The CTSAconnect project aimed to integrate information about research activities, clinical activities, and scientific resources by creating an Integrated Semantic Framework (ontology). This new framework facilitated the production and consumption of Linked Open Data (a Semantic Web method of sharing data) about investigators, physicians, biomedical research resources, services, and clinical activities. The goal was to enable software to consume data from multiple sources and allow the broadest possible representation of researchers' and clinicians' activities and research products. Current research tracking and networking systems rely largely on publications, but clinical encounters, reagents, techniques, specimens, model organisms, etc., are equally valuable for representing expertise. CTSAconnect was a collaboration between members at OHSU, Stony Brook University, Cornell University, Harvard University, University at Buffalo, and the University of Florida, and leveraged the work of eagle-i, VIVO, and ShareCenter.

Funding: CTSAconnect was funded by Booz Allen Hamilton grant #CTSA 10-001: 100928SB23.

eagle-i Network

eagle-i is a free application that makes it easy to discover biomedical research resources at a growing network of universities; more than 50,000 resources are listed and more are added every week. Resource types include model organisms, reagents, core laboratory services, instrumentation, and biospecimens.

Funding: eagle-i was funded by Booz Allen Hamilton (Grant # 90177520).

Resource Identification Initiative

The Resource Identification Initiative (#RII) was designed to help researchers sufficiently cite the key resources used to produce the scientific findings reported in the biomedical literature. The project aimed to enable resource identification within the biomedical literature through a pilot study promoting the use of unique Research Resource Identifiers (RRIDs). In addition to being unique, RRID’s meet three key criteria, they are: 1) Machine readable; 2) Free to generate and access; 3) Consistent across publishers and journals. A diverse group of collaborators led the project, including the Neuroscience Information Framework and the OHSU Library.

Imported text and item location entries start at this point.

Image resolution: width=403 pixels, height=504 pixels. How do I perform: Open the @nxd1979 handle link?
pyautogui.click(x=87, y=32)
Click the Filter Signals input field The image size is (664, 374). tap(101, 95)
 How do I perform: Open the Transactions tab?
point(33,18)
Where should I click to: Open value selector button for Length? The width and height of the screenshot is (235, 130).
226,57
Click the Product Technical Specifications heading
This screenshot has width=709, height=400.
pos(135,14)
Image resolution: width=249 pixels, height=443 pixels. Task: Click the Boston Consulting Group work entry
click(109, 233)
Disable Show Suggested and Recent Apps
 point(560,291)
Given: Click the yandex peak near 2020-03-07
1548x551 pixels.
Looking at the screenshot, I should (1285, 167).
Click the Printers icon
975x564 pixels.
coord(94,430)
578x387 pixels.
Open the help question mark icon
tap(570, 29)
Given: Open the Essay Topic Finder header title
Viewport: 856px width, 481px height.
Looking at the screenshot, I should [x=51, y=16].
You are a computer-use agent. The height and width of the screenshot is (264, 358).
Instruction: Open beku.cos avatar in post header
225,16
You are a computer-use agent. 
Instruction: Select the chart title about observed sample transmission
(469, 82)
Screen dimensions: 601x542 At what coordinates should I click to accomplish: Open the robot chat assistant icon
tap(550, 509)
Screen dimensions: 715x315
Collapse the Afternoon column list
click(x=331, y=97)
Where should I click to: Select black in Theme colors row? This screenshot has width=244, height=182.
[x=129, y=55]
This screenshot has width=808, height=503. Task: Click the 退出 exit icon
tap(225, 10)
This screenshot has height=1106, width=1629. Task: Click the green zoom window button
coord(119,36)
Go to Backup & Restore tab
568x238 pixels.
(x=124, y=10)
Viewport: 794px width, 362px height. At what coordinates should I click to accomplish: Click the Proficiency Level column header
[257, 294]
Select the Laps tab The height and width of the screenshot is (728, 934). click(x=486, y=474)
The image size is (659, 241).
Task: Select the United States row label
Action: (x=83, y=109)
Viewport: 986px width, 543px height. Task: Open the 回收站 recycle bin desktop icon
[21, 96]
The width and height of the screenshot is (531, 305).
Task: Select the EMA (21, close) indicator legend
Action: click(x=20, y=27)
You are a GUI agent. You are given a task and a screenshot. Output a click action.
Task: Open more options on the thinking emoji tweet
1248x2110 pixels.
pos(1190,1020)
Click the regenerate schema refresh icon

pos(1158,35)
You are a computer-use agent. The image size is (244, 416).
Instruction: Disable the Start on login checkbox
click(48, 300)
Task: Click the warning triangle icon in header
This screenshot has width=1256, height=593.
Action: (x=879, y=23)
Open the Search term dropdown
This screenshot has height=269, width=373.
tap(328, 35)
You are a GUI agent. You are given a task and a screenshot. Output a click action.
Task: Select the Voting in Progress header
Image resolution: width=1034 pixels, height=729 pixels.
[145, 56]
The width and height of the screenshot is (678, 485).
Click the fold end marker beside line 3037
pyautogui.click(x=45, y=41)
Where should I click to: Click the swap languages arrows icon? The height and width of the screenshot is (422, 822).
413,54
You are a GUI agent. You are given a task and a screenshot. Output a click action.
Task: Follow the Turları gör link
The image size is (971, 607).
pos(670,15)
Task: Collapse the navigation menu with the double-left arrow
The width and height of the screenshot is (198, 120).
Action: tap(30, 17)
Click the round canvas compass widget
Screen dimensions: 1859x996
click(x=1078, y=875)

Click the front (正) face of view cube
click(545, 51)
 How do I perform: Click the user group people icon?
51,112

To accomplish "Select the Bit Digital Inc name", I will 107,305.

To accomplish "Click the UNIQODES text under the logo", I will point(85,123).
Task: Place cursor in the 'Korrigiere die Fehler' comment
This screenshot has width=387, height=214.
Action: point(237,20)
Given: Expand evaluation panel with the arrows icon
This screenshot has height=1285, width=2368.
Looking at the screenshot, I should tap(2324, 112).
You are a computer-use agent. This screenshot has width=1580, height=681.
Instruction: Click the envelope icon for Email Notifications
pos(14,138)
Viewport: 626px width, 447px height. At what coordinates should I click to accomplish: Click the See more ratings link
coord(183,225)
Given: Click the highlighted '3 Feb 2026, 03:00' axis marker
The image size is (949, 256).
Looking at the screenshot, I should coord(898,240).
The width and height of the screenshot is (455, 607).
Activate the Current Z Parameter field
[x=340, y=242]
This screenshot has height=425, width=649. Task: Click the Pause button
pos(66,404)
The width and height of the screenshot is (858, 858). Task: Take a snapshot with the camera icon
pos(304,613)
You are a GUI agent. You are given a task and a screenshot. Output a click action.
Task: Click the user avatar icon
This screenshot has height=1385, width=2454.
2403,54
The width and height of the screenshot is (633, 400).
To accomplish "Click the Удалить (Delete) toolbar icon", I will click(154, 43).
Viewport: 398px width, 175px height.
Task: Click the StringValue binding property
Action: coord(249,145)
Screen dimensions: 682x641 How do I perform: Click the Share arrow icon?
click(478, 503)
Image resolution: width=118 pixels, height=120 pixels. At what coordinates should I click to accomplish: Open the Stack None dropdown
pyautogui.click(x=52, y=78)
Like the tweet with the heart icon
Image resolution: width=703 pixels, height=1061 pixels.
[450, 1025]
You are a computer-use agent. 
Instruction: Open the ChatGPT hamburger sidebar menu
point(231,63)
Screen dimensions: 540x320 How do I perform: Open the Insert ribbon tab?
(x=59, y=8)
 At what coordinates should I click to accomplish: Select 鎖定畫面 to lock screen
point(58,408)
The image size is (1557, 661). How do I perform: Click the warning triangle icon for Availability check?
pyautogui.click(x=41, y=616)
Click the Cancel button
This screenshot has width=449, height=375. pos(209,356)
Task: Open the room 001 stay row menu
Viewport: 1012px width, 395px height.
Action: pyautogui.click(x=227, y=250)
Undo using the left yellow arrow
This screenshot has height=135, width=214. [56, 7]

Funding: The Resource Identification Initiative was supported by the NIH and the INCF.

Biospecimen Query

This project explored options for enhancing search capabilities for an existing biospecimen search application. Text processing tools were used to map anatomy, pathology, and disease concepts from existing terminologies and ontologies to pathology reports that are currently represented in an unstructured natural text form. The concepts identified in the text were also organized in a relational structure to enable taxonomic and parthood based searches. This was a small exploratory project with a goal of integrating these capabilities in an ongoing effort to expand and integrate OHSU's biospecimen databases.
Funding: This work was funded by OHSU's Medical Research Foundation.